1. Y = A'B'C' + A'BC + ABC + AB'C' + AB'C

2. Y = (B + C')(B') + (A' + B + C')'

3. Y = (C + D)' + A'CD' + AB'C' + A'B'CD + ACD'

4. Y = AB(C'D)' + A'BD + B'C'D'

 

What are the associative, distributive, and commutative properties of complement with respect to + and * in boolean logic? Your textbook has a table somewhere.

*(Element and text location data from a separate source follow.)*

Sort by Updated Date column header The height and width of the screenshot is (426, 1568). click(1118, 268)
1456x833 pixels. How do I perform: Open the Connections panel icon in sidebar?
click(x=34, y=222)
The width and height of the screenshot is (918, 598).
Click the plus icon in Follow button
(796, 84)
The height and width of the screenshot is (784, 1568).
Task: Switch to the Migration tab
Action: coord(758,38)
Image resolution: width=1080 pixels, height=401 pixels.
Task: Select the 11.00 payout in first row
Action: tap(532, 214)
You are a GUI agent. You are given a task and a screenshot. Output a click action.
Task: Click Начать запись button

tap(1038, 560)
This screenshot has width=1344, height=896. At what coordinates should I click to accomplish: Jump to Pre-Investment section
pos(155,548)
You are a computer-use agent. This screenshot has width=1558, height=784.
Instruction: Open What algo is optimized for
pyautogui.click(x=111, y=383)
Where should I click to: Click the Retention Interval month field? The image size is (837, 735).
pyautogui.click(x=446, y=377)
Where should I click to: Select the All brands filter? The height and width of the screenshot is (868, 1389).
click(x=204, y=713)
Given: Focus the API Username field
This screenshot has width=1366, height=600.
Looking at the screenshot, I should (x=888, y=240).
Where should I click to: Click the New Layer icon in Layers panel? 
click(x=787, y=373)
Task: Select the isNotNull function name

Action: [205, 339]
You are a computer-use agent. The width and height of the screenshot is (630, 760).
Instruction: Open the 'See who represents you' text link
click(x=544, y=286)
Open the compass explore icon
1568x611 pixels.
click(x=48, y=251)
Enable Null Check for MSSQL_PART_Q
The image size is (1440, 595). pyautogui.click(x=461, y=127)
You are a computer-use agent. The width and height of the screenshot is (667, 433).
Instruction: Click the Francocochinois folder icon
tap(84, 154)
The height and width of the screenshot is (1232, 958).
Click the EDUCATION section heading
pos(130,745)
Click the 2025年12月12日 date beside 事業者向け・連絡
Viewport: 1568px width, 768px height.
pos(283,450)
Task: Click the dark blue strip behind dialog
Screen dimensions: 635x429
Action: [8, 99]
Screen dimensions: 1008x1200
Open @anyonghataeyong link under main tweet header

You know that A+A' = 1 and A*A'=0 for both states of A, start applying these identities to those equations.

 

Heres is my answer.. i might be wrong in some steps but still hope it will help you out. i got Q1,2&4. Q3 got confused by the "bar". here:

1) Y = A'B'C' + A'BC + ABC + AB'C' + AB'C
= A'(B'C'+BC)+ABC+AB'(C'+C)
= A'(1)+ABC+AB'(1)
= A'+ABC+AB'
=A'+BC+B'
=A'+B'+C

2) Y = (B + C')(B') + (A' + B + C')'
=B'B+B'C'+AB'C
=0+B'C'+AB'C
=B(C'+AC)
=B(C'+A)
=BC'+AB

3)DUNNOE
4) Y = AB(C'D)' + A'BD + B'C'D'
=AB(C+D')+A'BD+B'C'D'
=ABC+ABD'+A'BD+B'C'D'
=ABC+B(AD'+A'D)+B'C'D'
=ABC+B(1)+B'C'D'
=ABC+B+B'C'D'
=ABC+B+C'D'

 

Originally posted by ecjohnny@Feb 16 2006, 10:34 AM

3)DUNNOE

[post=14079]Quoted post[/post]​

The first simplification on this one is that
A'CD' + ACD' = CD'
and the second simplification is that
( C + D)' + CD' = D'
So we are left with
D' + AB'C' + A'B'CD

 

AB'+C how can you draw this with the least number of two-input nor gates
If you know how email me the answer at babolar4444@yahoo.com

 

AB'+C how can you draw this with the least number of two-input nor gates

let me try.
just implement as usual using NOT,AND and OR gate.
adding NOT before AND will give you NOR and NOT after OR will give you NOR.
Giving the same input to both terminals of NOR would invert the function (i.e) would act as NOT as (x+x)' = x'.
I think 4 NOR gates would be required in this case